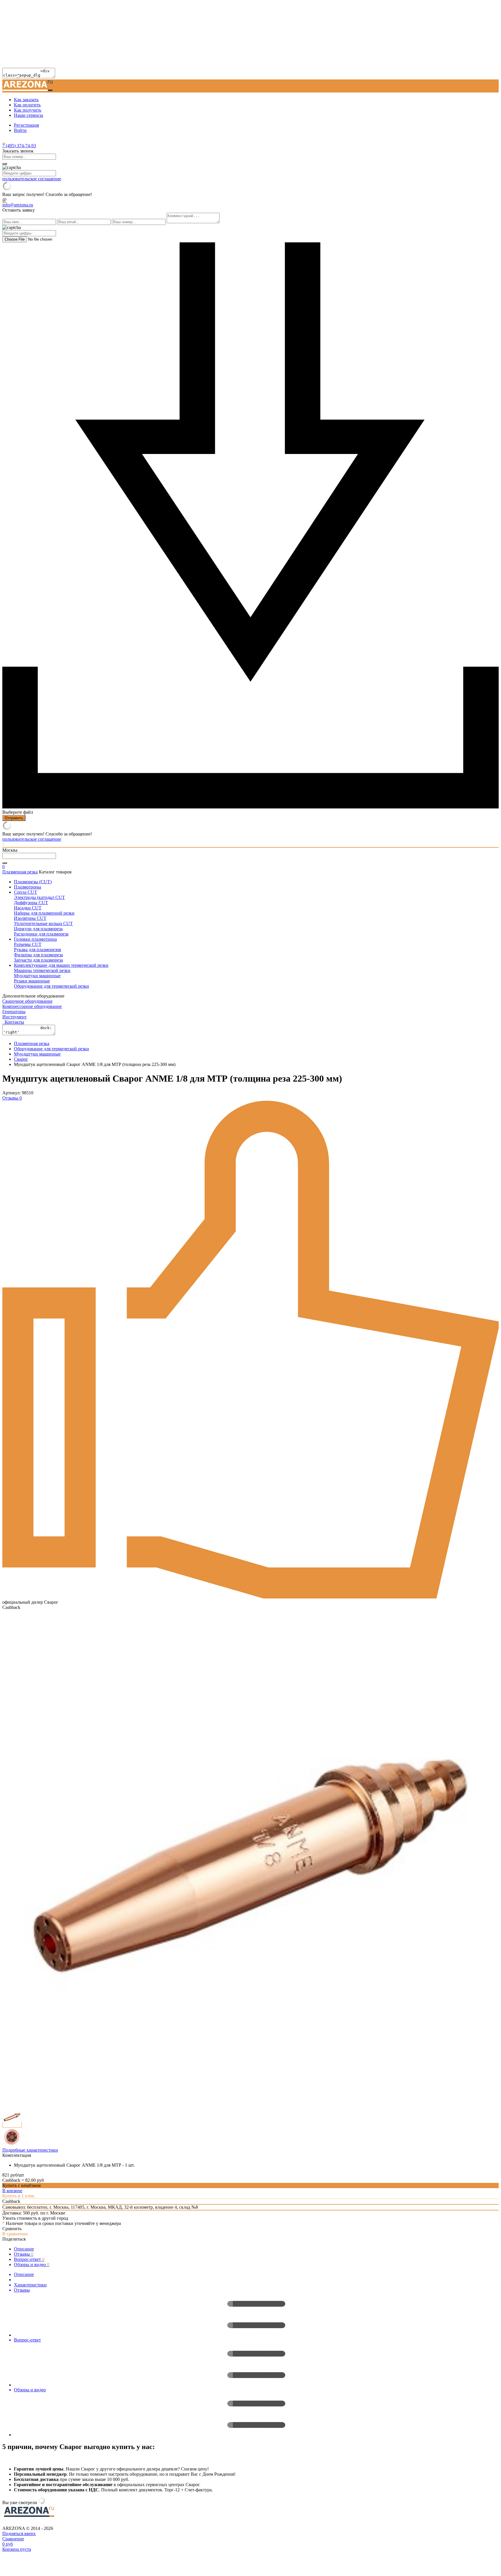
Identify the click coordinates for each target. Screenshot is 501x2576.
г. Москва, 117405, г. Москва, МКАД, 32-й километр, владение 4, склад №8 (124, 2207)
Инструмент (14, 1016)
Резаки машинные (32, 980)
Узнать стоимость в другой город (35, 2218)
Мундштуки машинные (37, 975)
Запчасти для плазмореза (38, 960)
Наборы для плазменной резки (44, 913)
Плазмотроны (27, 886)
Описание (24, 2248)
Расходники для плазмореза (41, 933)
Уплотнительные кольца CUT (43, 923)
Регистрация (26, 125)
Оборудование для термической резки (51, 986)
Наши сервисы (28, 115)
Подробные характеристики (30, 2150)
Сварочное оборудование (27, 1001)
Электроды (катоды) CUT (39, 897)
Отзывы (23, 2254)
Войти (20, 130)
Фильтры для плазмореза (38, 954)
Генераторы (14, 1011)
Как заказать (26, 99)
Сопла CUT (25, 892)
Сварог (21, 1059)
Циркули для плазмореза (38, 928)
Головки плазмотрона (35, 939)
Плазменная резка (20, 871)
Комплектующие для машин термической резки (61, 965)
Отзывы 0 (12, 1098)
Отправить (14, 818)
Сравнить (11, 2228)
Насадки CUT (27, 907)
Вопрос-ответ (29, 2259)
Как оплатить (27, 104)
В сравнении (15, 2233)
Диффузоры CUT (31, 902)
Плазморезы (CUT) (33, 881)
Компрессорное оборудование (32, 1006)
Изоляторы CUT (30, 918)
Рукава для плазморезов (37, 949)
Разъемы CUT (27, 944)
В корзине (12, 2190)
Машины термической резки (42, 970)
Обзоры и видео (31, 2264)
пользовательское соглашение (31, 178)
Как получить (27, 110)
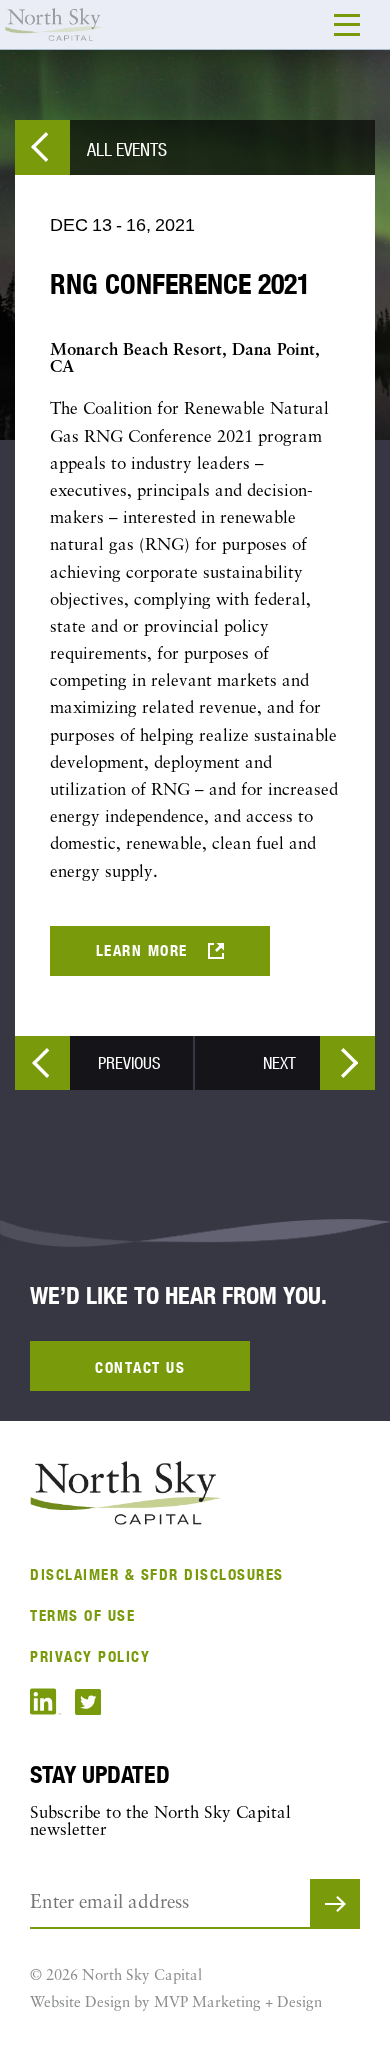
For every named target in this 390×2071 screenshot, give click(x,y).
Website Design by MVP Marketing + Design (176, 2003)
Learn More (142, 950)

——

■ **Problem to work on**
The answer must consist only of the lines from the beginning of the entries above through the line that holds "В корзине (12, 2190)", reproduced exactly and without pictures.

■ **Result of this exercise**
Identify the click coordinates for each target. Screenshot is 501x2576.
г. Москва, 117405, г. Москва, МКАД, 32-й километр, владение 4, склад №8 (124, 2207)
Инструмент (14, 1016)
Резаки машинные (32, 980)
Узнать стоимость в другой город (35, 2218)
Мундштуки машинные (37, 975)
Запчасти для плазмореза (38, 960)
Наборы для плазменной резки (44, 913)
Плазмотроны (27, 886)
Описание (24, 2248)
Расходники для плазмореза (41, 933)
Уплотнительные кольца CUT (43, 923)
Регистрация (26, 125)
Оборудование для термической резки (51, 986)
Наши сервисы (28, 115)
Подробные характеристики (30, 2150)
Сварочное оборудование (27, 1001)
Электроды (катоды) CUT (39, 897)
Отзывы (23, 2254)
Войти (20, 130)
Фильтры для плазмореза (38, 954)
Генераторы (14, 1011)
Как заказать (26, 99)
Сопла CUT (25, 892)
Сварог (21, 1059)
Циркули для плазмореза (38, 928)
Головки плазмотрона (35, 939)
Плазменная резка (20, 871)
Комплектующие для машин термической резки (61, 965)
Отзывы 0 (12, 1098)
Отправить (14, 818)
Сравнить (11, 2228)
Насадки CUT (27, 907)
Вопрос-ответ (29, 2259)
Как оплатить (27, 104)
В сравнении (15, 2233)
Диффузоры CUT (31, 902)
Плазморезы (CUT) (33, 881)
Компрессорное оборудование (32, 1006)
Изоляторы CUT (30, 918)
Рукава для плазморезов (37, 949)
Разъемы CUT (27, 944)
В корзине (12, 2190)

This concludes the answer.